第18章(1 / 3)
“时透君。”
往回赶的蝴蝶忍暂时同时透无一郎顺路,俩人不仅是同僚也是医生与病人的关系。
“最近记忆力有好转吗?”
夜风凉凉的,夹杂着些许孤独拍在脸上。蝴蝶忍给铃鹿莓简单止血,控制住毒性蔓延后被隐抬着担架迅速往蝶屋送去。被鬼撕扯掉一块肉还活着剑士也被抬往蝶屋。留下牺牲的勇士们被隐们收尸入棺,发送讣告。
“没有,那些都没有必要记住。”
和夜风是不一样的凉,如果说夜风是孤单的安静的冷气,那时透无一郎的声音是夏天含着薄荷的凉爽。
“是吗?”
许是经常被少年直白噎住,蝴蝶忍已经可以做到习以为常和他交流。
粉白的羽织在树上跳跃间张开袖口,风做主,把羽织花纹炫耀地完全展现,就像是奔向理想花海的蝴蝶,和她的姓氏一样。
“那还真是苦恼呢,和不死川先生一样。”
蝴蝶忍依旧温柔地回应,提及不死川实弥罕见地带上了无奈。
“……”
不死川……是谁?
同样闪现在树上,飘逸的长发有发丝抚过那和铃鹿莓有一拼的雪肤,最后俏皮地勾了勾鼻尖。
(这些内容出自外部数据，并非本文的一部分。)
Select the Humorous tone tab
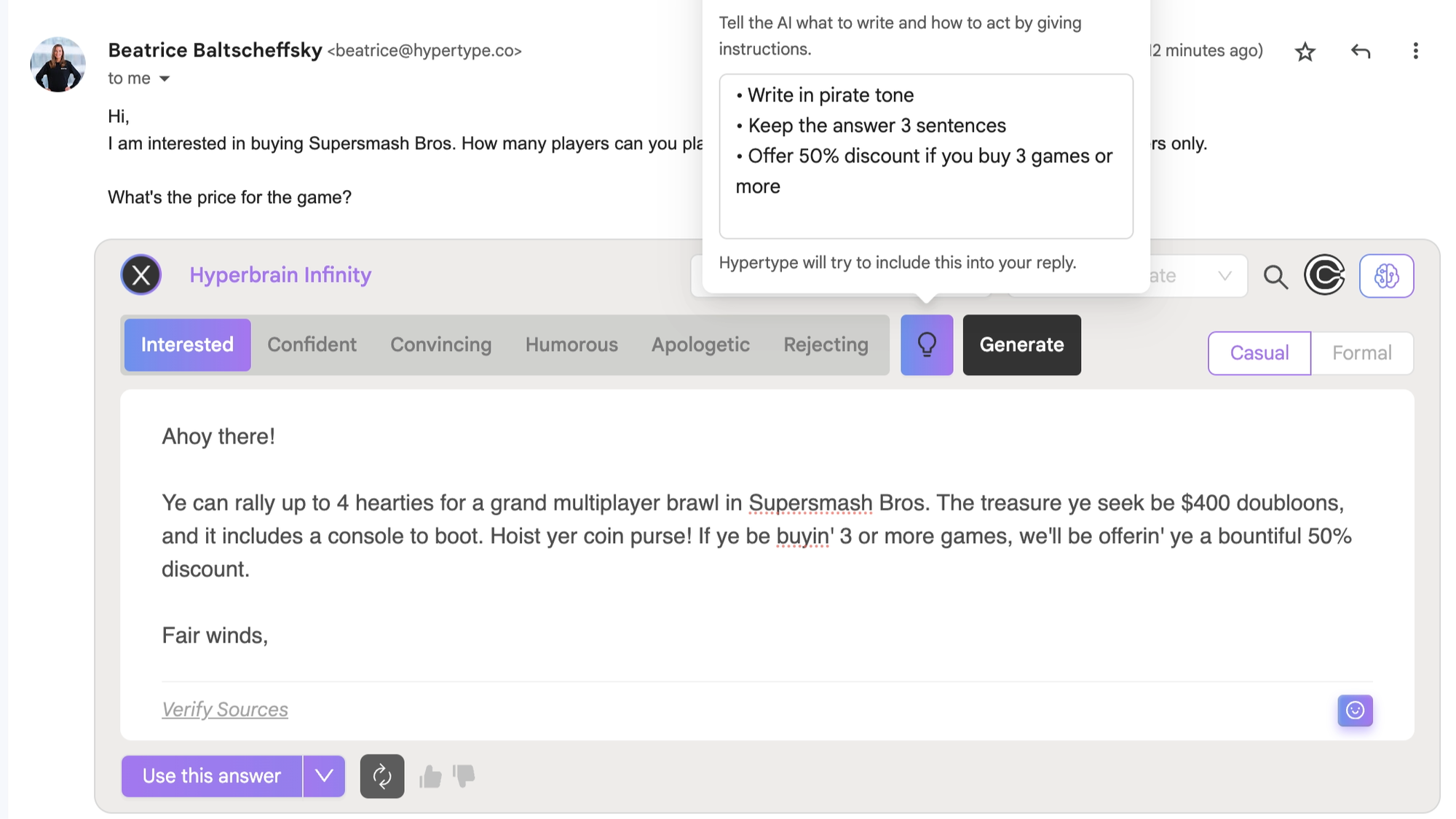 pyautogui.click(x=571, y=344)
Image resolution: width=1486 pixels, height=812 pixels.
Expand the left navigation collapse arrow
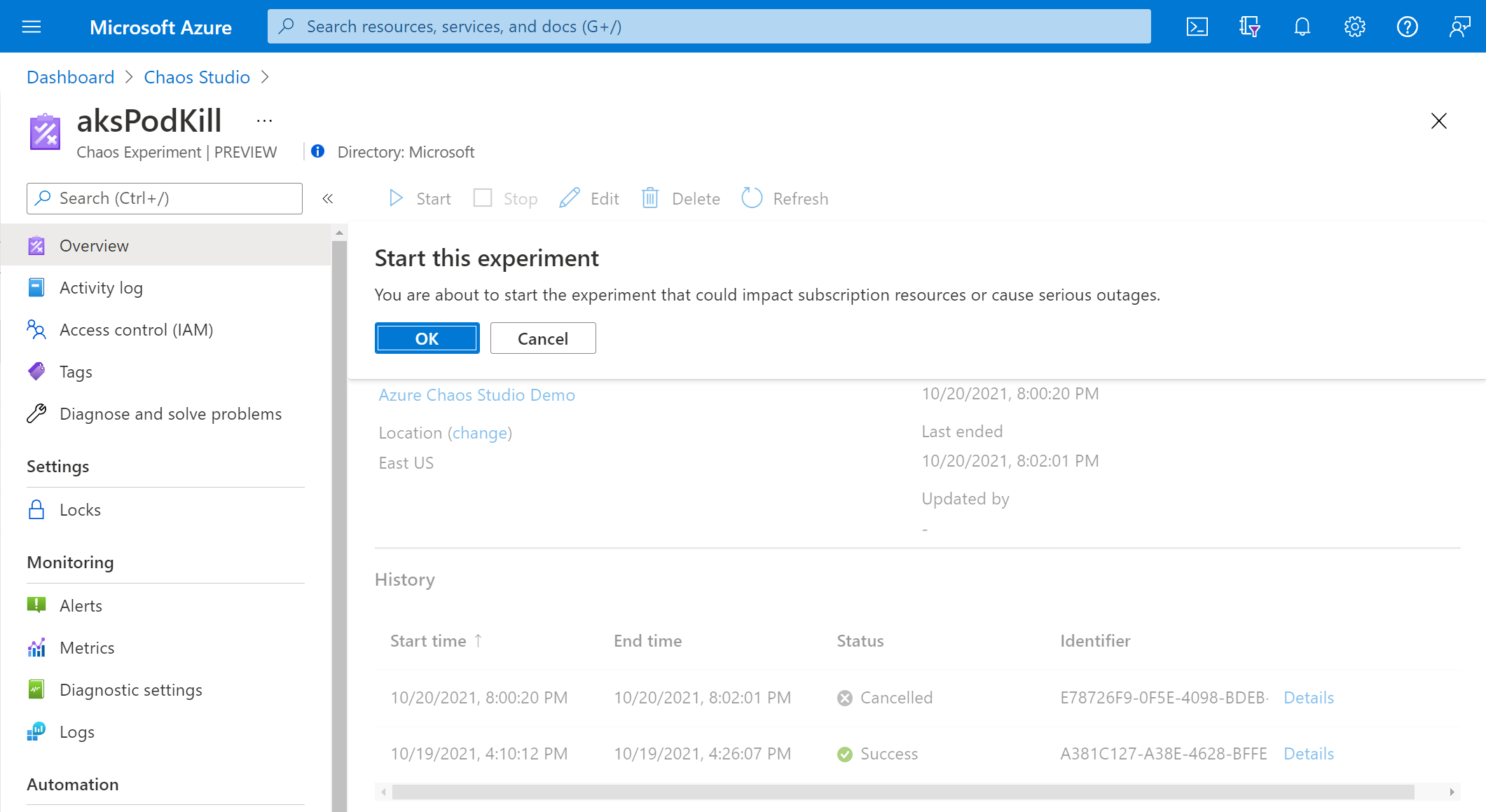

打断思绪后,抬手拉回一缕青丝别在后面,若无其事继续赶路。
“忘记了吗?还记得虹柱吗,就是和你刚刚出任务的女孩,她的师傅就是不死川先生,也是鬼杀队的风柱哦。”
蝴蝶忍没有听到回答,了然于心,好心为他解释。
虹柱……
他记得。
“我记得栗子。”
他声音很轻。
“栗子?”
蝴蝶忍琢磨了一下,想起铃鹿莓为了做任务方便剪了一头栗色短发。她头型浑圆饱满,头围也不大,剪了一个短发包裹着一张雪白的小脸,一时间还真像栗子。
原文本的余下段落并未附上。